Records for this exercise:
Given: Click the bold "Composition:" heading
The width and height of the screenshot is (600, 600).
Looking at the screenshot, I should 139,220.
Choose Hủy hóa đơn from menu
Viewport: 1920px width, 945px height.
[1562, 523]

Task prompt: Everything in the data above must be restated verbatim.

Answer to the exercise:
Given: Click the bold "Composition:" heading
The width and height of the screenshot is (600, 600).
Looking at the screenshot, I should 139,220.
Choose Hủy hóa đơn from menu
Viewport: 1920px width, 945px height.
[1562, 523]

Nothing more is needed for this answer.